Connect with us

Washington

The 11 Worst Traitors in American History

Published

 

on

General notes: Use War and Conflict Number 1308 when ordering a reproduction or requesting information about this image.

From Revolutionary War Turncoats to Modern Spies

America has been betrayed from the inside since before it even became a country. Some sold secrets for money, others for ideology, and a few just wanted power.

The damage they caused ranges from lost battles to executed agents to enemies getting nuclear weapons decades early.

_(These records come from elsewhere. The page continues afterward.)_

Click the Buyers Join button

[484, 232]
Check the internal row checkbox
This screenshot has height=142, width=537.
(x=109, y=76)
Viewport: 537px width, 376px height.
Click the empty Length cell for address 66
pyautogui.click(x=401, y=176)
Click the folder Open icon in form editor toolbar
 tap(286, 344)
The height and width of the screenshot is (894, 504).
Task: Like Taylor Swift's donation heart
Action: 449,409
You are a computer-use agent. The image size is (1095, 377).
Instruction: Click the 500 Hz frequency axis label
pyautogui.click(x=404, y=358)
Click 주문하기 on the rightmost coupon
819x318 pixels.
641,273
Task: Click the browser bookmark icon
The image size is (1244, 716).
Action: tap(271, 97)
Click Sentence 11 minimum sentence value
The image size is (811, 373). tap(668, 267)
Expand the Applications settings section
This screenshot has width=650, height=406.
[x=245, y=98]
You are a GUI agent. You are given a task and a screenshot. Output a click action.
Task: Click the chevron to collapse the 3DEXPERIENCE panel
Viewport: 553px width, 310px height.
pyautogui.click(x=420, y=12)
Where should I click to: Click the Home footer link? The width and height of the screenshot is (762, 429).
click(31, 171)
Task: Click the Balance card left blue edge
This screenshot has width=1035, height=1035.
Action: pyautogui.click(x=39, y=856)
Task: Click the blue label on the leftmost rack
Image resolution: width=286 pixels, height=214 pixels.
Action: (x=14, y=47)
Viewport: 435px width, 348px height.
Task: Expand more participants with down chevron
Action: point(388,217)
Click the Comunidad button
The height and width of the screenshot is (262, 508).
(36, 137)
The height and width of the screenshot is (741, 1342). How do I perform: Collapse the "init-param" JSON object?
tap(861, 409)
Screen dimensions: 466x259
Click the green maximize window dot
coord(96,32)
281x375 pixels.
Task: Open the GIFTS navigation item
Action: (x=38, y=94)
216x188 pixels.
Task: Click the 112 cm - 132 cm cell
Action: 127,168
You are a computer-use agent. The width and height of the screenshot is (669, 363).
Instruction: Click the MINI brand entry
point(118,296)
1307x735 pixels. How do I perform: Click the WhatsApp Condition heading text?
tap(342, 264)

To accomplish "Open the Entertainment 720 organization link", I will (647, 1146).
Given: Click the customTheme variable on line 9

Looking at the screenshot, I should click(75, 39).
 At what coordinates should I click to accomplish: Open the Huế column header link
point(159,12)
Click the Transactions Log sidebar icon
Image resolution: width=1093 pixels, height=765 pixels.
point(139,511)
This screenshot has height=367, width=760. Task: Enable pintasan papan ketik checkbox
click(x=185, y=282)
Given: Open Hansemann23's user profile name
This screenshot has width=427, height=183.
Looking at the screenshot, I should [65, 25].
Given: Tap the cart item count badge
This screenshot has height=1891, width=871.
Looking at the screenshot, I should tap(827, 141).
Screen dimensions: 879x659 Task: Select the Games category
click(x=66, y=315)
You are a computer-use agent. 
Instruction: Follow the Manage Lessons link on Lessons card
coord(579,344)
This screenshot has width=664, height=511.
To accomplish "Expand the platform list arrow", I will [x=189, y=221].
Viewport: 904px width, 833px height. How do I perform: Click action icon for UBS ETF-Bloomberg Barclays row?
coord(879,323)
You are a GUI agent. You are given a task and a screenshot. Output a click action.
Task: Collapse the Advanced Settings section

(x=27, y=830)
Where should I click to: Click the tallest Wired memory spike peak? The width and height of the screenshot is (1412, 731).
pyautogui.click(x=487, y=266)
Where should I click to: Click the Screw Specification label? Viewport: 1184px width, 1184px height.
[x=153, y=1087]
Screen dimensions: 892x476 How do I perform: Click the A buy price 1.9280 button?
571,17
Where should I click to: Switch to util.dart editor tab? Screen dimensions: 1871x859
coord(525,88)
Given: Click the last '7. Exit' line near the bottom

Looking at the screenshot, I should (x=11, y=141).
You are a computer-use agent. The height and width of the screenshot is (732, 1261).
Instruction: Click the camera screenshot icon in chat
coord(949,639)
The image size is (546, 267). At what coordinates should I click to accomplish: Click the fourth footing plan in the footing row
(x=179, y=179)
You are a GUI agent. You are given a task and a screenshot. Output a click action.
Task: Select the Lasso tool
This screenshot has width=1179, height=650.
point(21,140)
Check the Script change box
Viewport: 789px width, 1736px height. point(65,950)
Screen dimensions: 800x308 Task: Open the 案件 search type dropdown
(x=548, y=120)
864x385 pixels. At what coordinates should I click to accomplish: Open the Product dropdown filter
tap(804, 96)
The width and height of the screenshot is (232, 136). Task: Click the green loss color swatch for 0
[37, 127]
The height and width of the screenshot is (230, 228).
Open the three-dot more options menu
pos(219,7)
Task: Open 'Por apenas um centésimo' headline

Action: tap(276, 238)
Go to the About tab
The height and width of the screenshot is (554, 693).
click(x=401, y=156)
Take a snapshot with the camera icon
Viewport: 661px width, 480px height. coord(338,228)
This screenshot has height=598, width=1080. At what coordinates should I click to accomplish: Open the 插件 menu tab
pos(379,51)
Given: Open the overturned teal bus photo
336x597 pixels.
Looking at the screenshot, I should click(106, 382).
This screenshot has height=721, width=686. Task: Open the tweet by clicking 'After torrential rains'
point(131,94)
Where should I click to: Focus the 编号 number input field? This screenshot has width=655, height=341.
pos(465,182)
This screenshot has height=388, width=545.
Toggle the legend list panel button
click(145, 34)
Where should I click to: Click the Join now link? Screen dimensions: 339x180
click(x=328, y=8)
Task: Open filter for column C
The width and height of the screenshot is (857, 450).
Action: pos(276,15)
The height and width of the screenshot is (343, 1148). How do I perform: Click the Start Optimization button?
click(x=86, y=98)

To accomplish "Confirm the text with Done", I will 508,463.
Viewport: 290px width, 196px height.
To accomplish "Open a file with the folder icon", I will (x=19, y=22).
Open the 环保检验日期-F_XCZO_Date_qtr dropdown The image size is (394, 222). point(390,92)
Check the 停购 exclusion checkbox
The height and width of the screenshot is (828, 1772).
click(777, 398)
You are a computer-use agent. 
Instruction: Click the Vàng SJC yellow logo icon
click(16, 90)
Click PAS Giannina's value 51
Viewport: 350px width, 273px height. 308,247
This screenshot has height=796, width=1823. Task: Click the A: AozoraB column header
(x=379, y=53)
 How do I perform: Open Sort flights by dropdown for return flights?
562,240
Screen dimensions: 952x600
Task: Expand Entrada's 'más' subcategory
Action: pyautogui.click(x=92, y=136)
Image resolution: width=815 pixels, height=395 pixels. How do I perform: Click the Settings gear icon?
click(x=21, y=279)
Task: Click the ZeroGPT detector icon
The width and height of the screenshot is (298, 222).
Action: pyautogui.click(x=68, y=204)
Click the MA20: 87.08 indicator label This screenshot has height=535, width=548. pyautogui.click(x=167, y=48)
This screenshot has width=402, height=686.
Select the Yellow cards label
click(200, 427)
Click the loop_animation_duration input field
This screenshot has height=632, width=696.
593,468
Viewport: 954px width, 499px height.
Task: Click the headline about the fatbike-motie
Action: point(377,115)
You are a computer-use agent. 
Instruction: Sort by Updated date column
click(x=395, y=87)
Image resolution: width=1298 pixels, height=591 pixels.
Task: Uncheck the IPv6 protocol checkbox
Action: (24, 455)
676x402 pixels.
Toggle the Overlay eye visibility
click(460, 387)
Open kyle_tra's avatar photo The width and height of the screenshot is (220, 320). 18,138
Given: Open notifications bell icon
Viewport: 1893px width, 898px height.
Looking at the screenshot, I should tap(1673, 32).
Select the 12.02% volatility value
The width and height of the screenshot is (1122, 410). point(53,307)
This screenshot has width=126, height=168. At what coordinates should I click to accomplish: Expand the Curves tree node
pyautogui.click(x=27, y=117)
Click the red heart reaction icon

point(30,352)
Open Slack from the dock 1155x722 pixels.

These 11 people committed the worst betrayals in American history, and their names became synonymous with treason.

Colonel Arnold

Benedict Arnold Sells West Point for Gold

Benedict Arnold was a genuine war hero before he became America’s most famous traitor.

He fought at Ticonderoga, led troops through Quebec, and saved the day at Saratoga in 1777, where a bullet shattered his leg. George Washington valued him despite his constant fights with other officers and Congress.

But by 1780, Arnold was broke, bitter, and married to a woman who hated the Revolution. In September, he offered to hand over West Point to the British for 20,000 pounds and a commission.

The plot failed when his contact, British Major John Andre, was captured with incriminating papers in his boot. Arnold escaped to a British ship and spent the rest of the war leading raids against his former countrymen.

He died in London in 1801, despised on both sides of the Atlantic.

Julius and Ethel Rosenberg, separated by heavy wire screen as they leave U.S. Court House after being found guilty by jury.

Julius and Ethel Rosenberg Die for Atomic Espionage

Julius Rosenberg ran a spy ring that fed atomic secrets to the Soviet Union during World War 2. He recruited his brother-in-law David Greenglass, who worked as a machinist at Los Alamos and sketched bomb components.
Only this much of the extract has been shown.